Task details> Copy the records word for word, beginning with the line that contains "Image resolution: width=660" and ending with the line that contains "This screenshot has". Include both of those lines.
++++ Extracted information
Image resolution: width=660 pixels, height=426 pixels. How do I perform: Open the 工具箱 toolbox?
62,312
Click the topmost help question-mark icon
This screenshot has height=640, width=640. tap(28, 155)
++++++++
++++ Extracted information
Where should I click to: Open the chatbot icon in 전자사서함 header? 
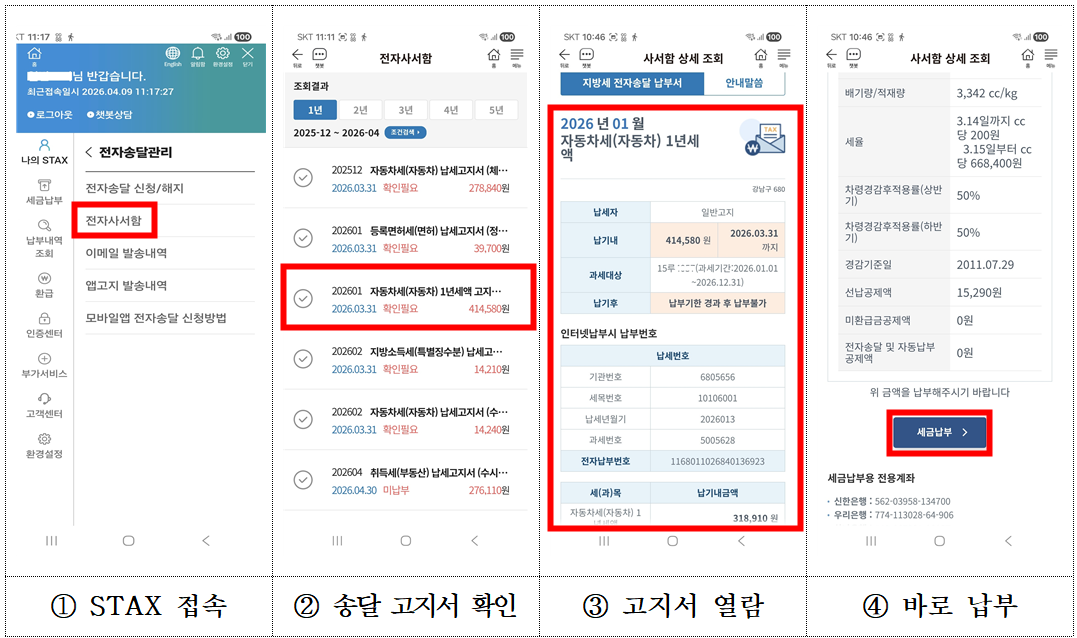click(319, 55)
++++++++
Reply to the task>
Image resolution: width=660 pixels, height=426 pixels. How do I perform: Open the 工具箱 toolbox?
62,312
Click the topmost help question-mark icon
This screenshot has height=640, width=640. tap(28, 155)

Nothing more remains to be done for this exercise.